You can just compare parts of the list with the sequence.
def find_sequence_in_list(list_to_check, values):
for i in range (len(list_to_check) - len(values) + 1):
#print(list_to_check[i:i + len(values)])
if list_to_check[i:i + len(values)] == values:
return True
return False
values = [1, 2, 3]
data1 = [1, 1, 2, 3, 1]
data2 = [1, 1, 4, 3, 1, 2, 1]
print(find_sequence_in_list(data1, values))
print(find_sequence_in_list(data2, values))
Uncomment the print to see what's happening.
i + 2 is too large in the loop body, nums doesn't have that many elements. Fix it like this:
if i + 2 < len(nums) and (nums[i+2] - nums[i+1] == nums[i+1] - nums[i]) == 1:
...
You can use tuple comparison directly, along with zip iteration (or itertools.izip if you prefer, for general iterables):
>>> def findin(values, nums):
... t = tuple(values)
... return any(T == t for T in zip(*(nums[i:] for i in xrange(values))))
Which gives for your examples:
>>> findin([1,2,3], [1,1,2,3,1])
True
>>> findin([1,2,3], [1, 1, 4, 3, 1, 2, 1])
False
I'm thinking of using deque to the sublist comparison.
from collections import deque
def has_sublist(lst, sub):
tmp_q = deque([], maxlen=len(sub))
sub_q = deque(sub)
for i in nums:
if tmp_q == sub_q:
return True
else:
tmp_q.append(i)
return tmp_q == sub_q
The tmp_q has a max length of len(sub) (which is 3 in your example), it contains a sublist of list to search in.
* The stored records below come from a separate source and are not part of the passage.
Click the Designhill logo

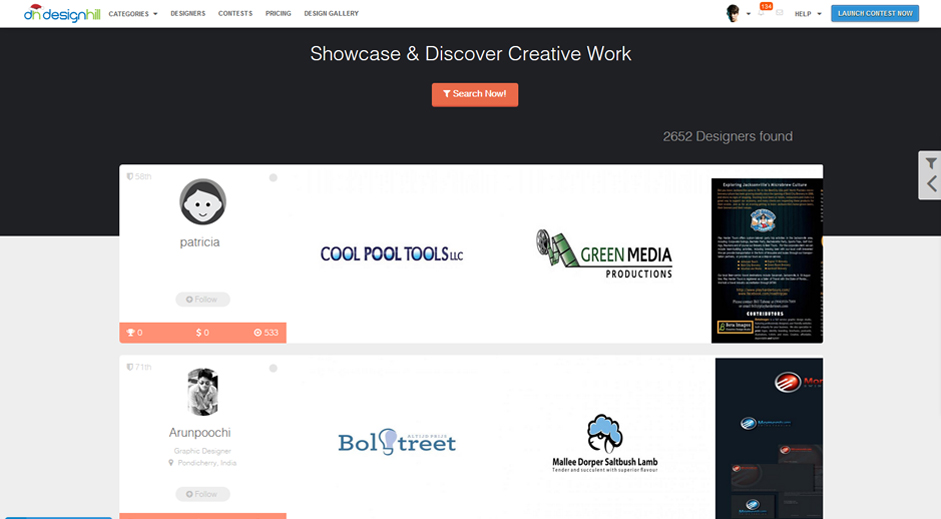tap(62, 13)
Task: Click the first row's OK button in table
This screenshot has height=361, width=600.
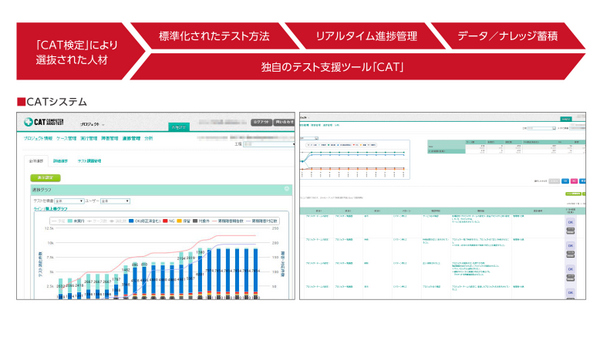Action: tap(570, 222)
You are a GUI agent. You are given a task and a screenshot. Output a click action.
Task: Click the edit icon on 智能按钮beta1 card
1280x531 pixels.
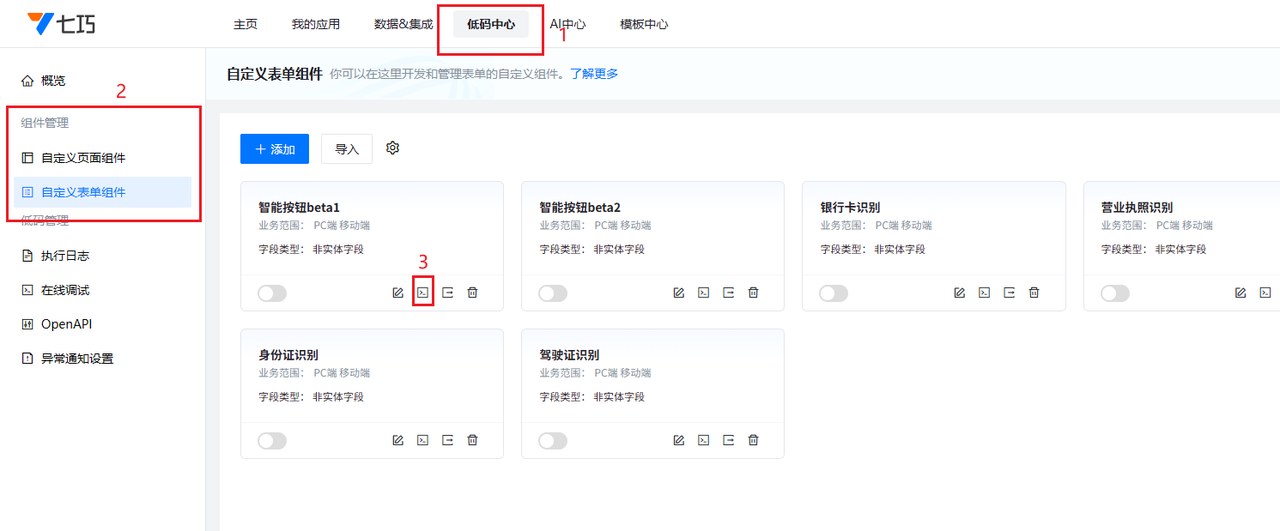pos(398,293)
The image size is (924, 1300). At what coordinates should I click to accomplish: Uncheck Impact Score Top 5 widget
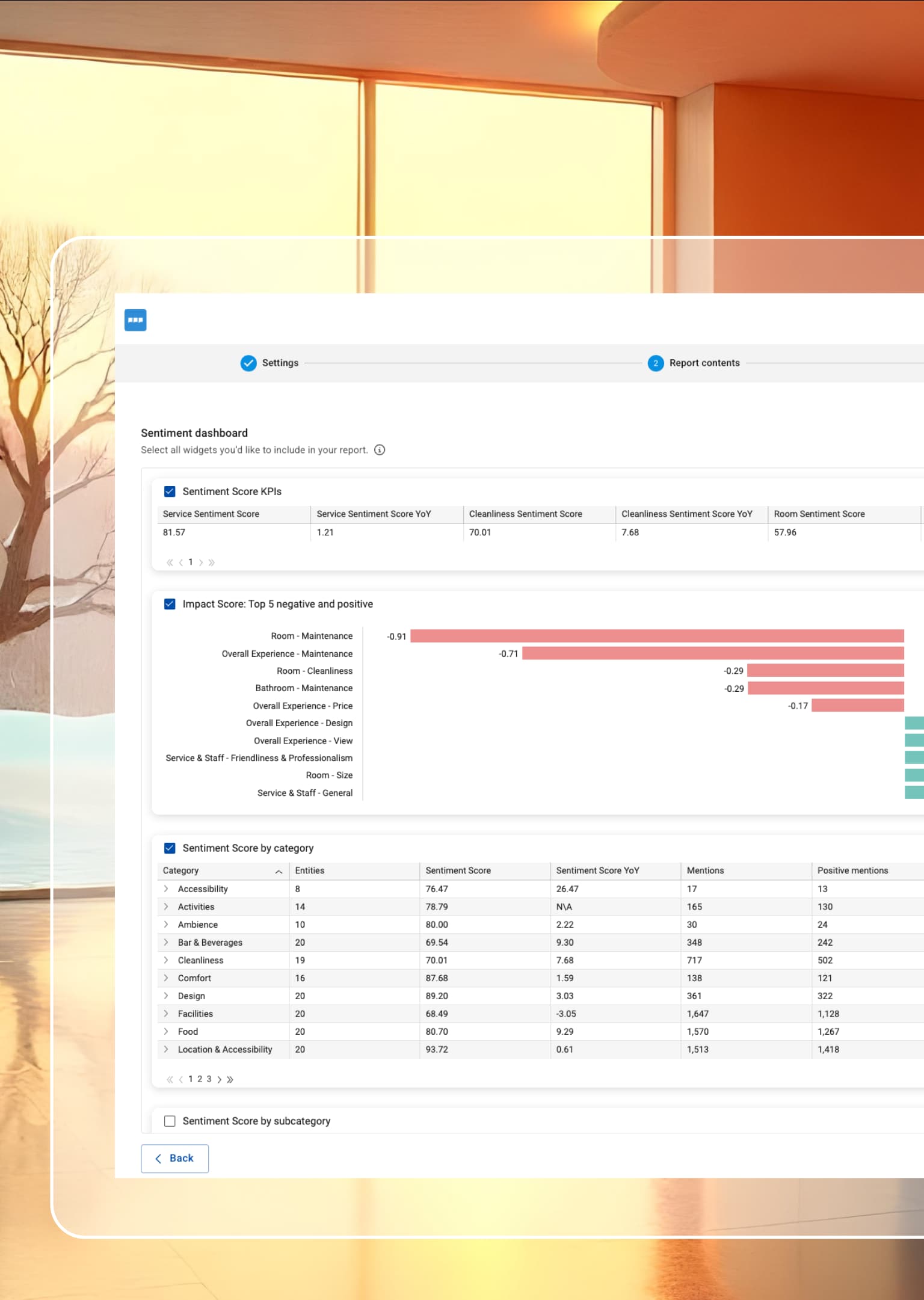point(170,604)
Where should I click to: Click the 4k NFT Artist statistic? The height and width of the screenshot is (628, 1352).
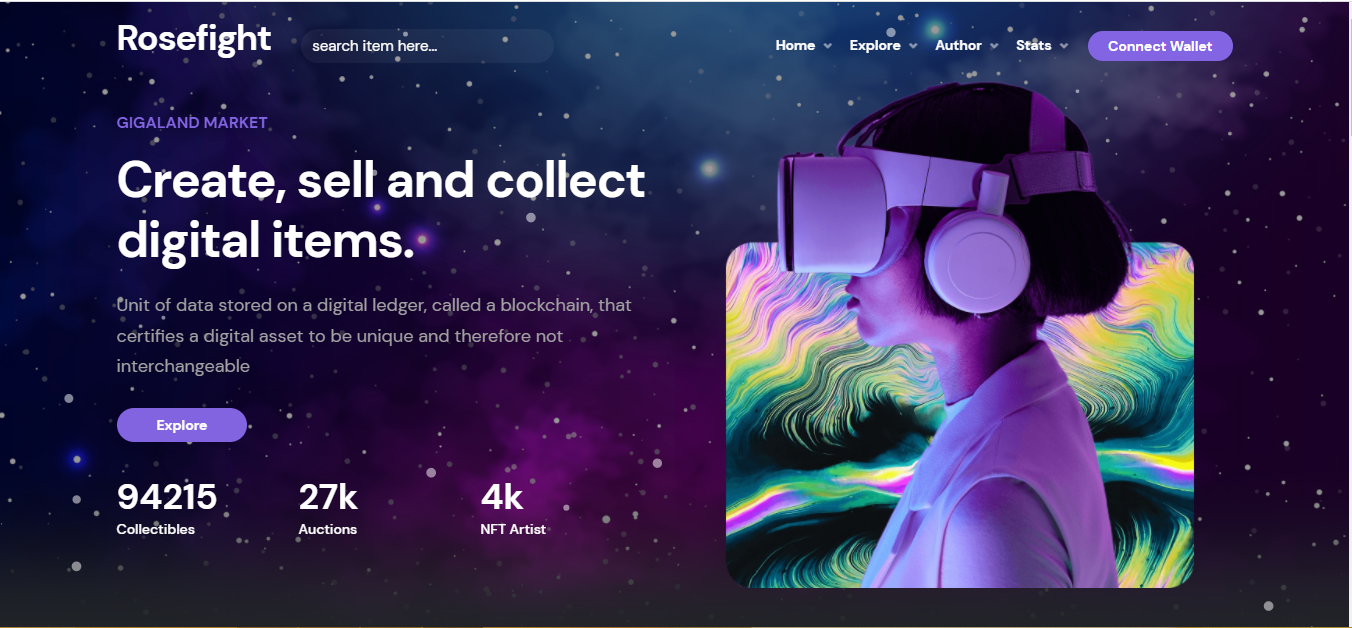tap(513, 509)
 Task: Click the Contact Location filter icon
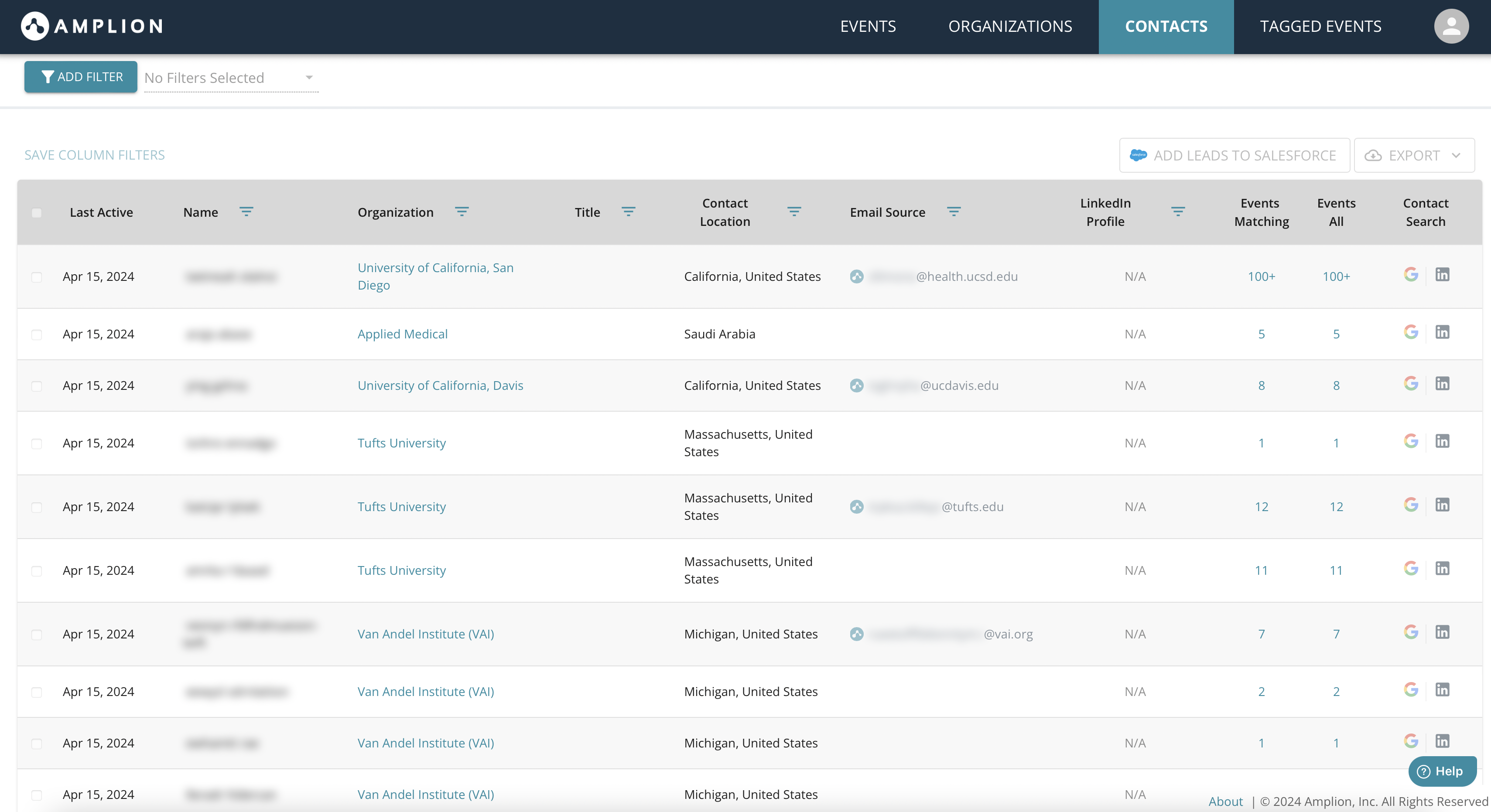793,212
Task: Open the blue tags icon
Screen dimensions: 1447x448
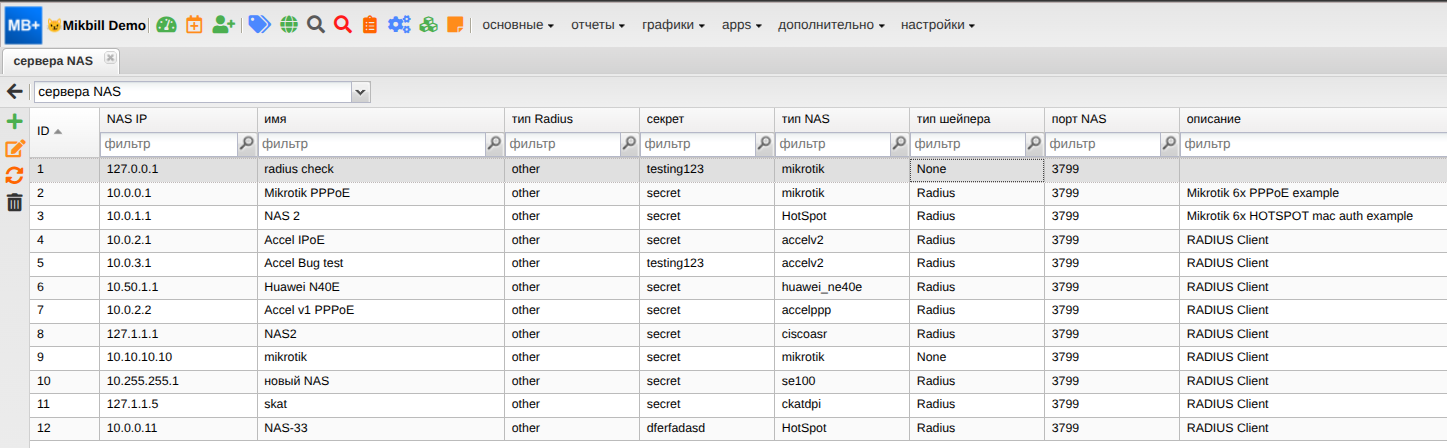Action: [259, 25]
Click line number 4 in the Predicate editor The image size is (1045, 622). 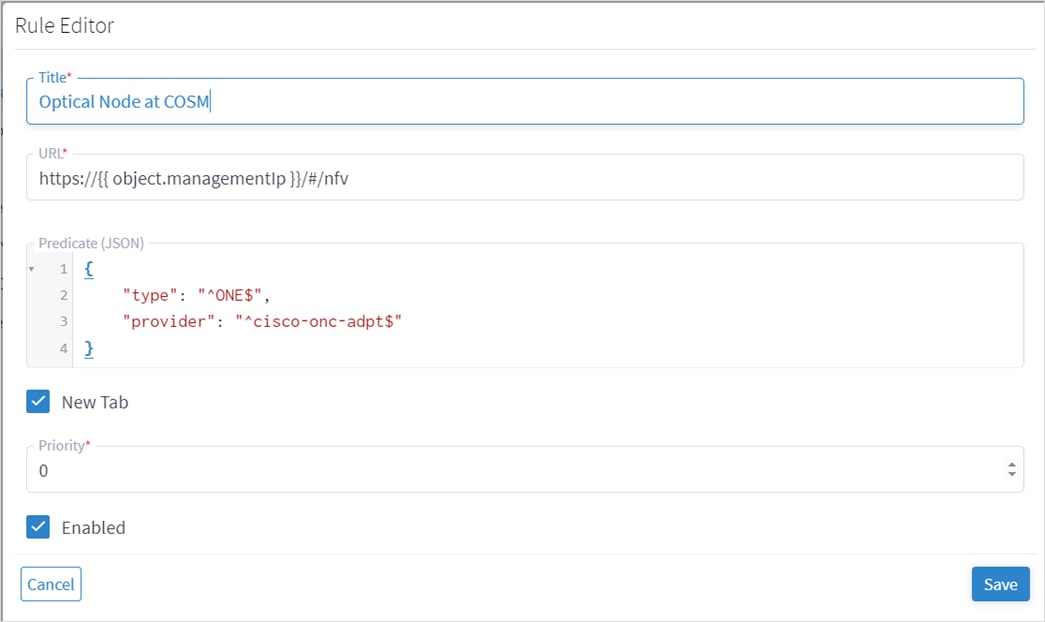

Let's check if it works well:
>>> lst = [1, 1, 4, 3, 1, 2, 1]
>>> sub = [1, 2, 3]
>>> print has_sublist(lst, sub)
False
>>> lst = [1, 1, 4, 3, 1, 2, 3]
>>> print has_sublist(lst, sub)
True
>>> lst = [1, 2]
>>> print find(lst, sub)
False
>>> lst = [1, 2, 3]
>>> print has_sublist(lst, sub)
True
In this case, you have no need to worry about the IndexError.